───── DATA TO EXAMINE ─────
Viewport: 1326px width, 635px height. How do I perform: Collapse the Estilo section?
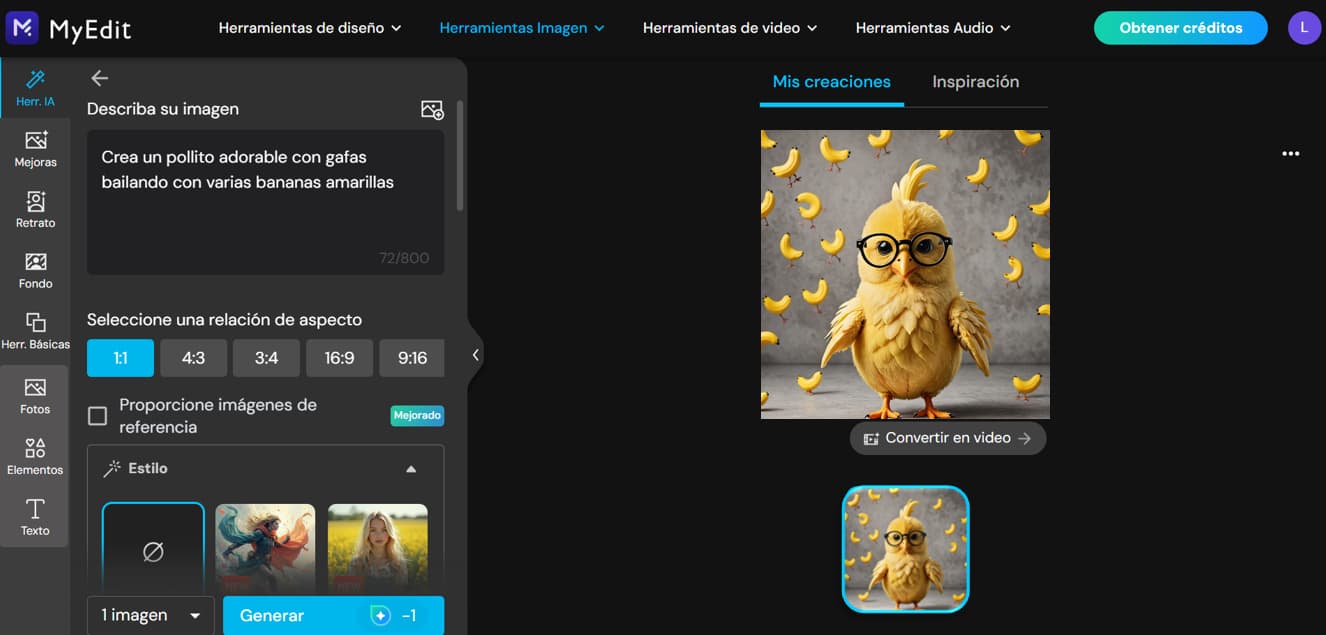(410, 468)
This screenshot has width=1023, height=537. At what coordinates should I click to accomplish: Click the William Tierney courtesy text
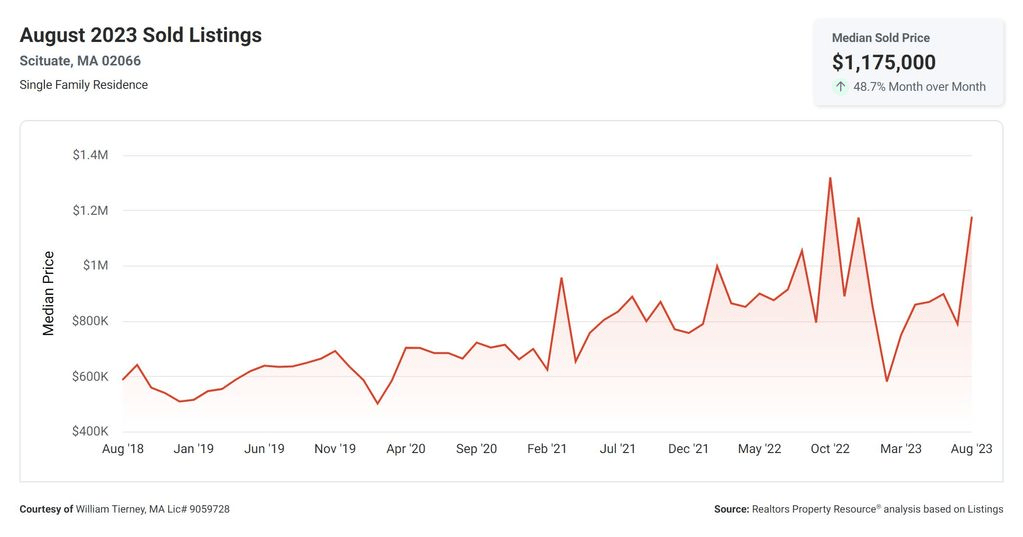pyautogui.click(x=125, y=509)
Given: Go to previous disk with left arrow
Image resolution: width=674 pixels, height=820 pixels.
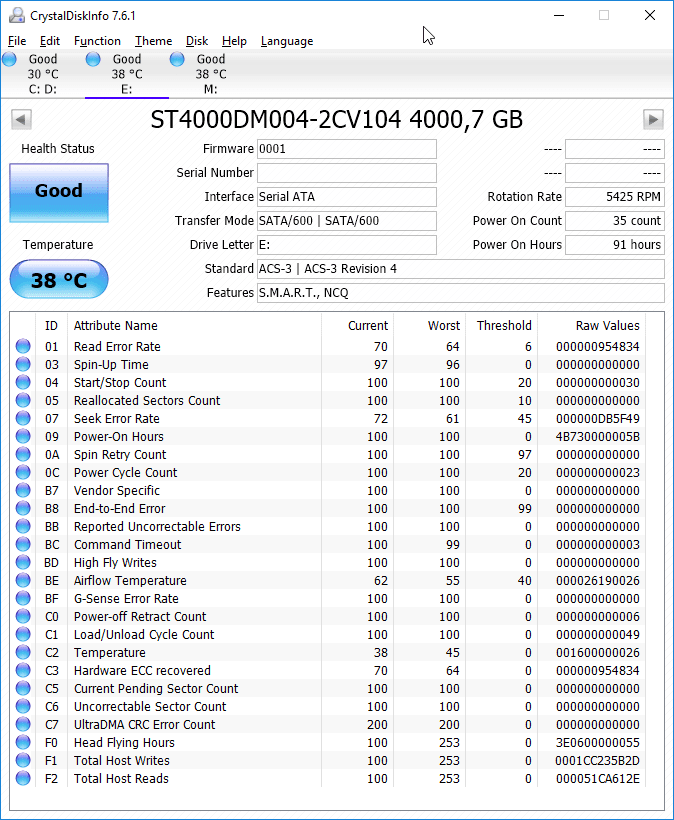Looking at the screenshot, I should (x=21, y=119).
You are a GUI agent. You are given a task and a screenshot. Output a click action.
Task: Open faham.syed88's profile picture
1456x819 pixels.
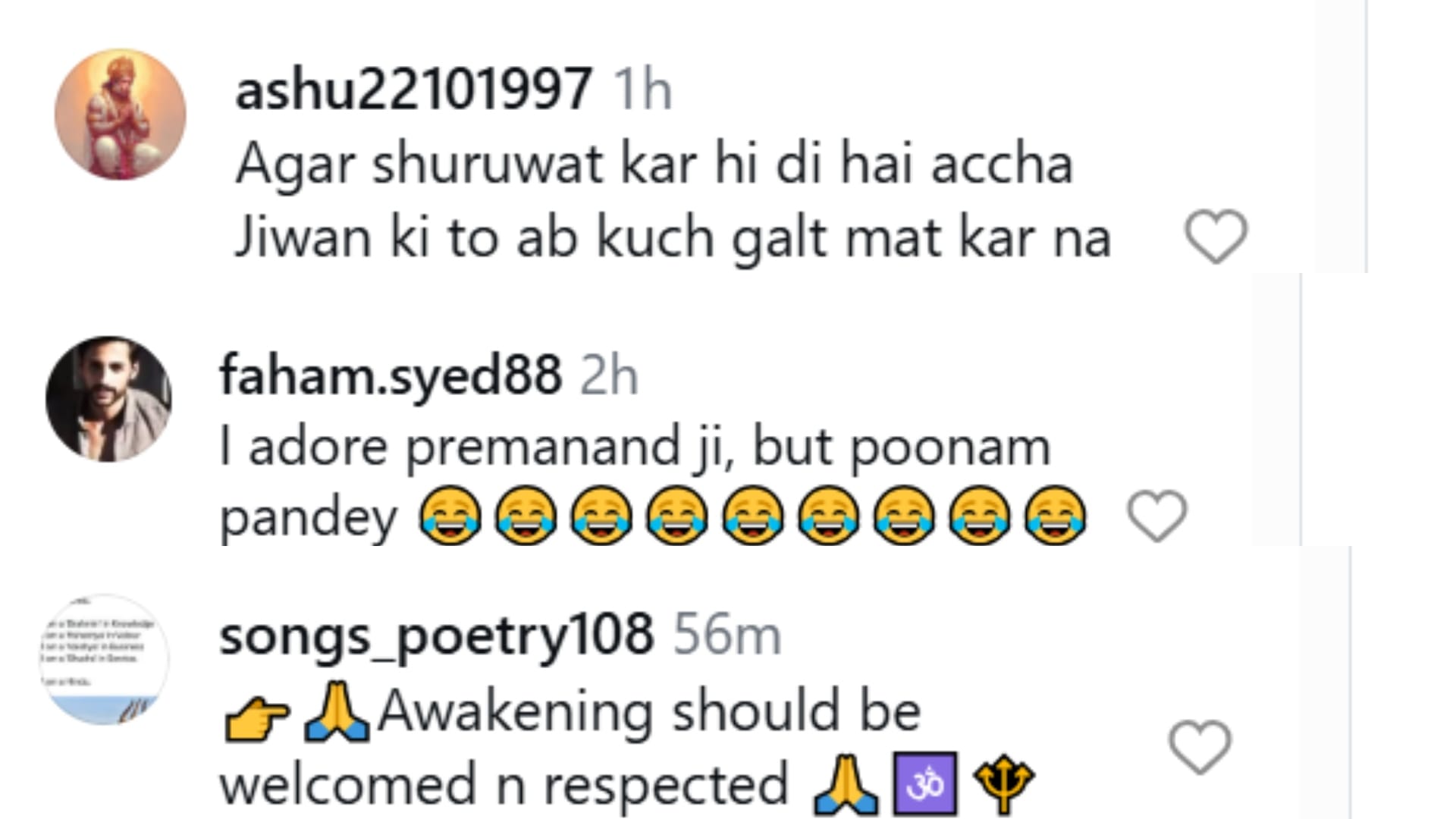(108, 399)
─────
• DIRECTIONS
Write the entries above out in full, exactly, with no images.

• ANSWER
Viewport: 1326px width, 635px height. How do I perform: Collapse the Estilo section?
(410, 468)
This screenshot has width=1023, height=537. At what coordinates should I click to accomplish: Click the William Tierney courtesy text
pyautogui.click(x=125, y=509)
Given: Go to previous disk with left arrow
Image resolution: width=674 pixels, height=820 pixels.
Looking at the screenshot, I should (x=21, y=119).
You are a GUI agent. You are given a task and a screenshot. Output a click action.
Task: Open faham.syed88's profile picture
1456x819 pixels.
(108, 399)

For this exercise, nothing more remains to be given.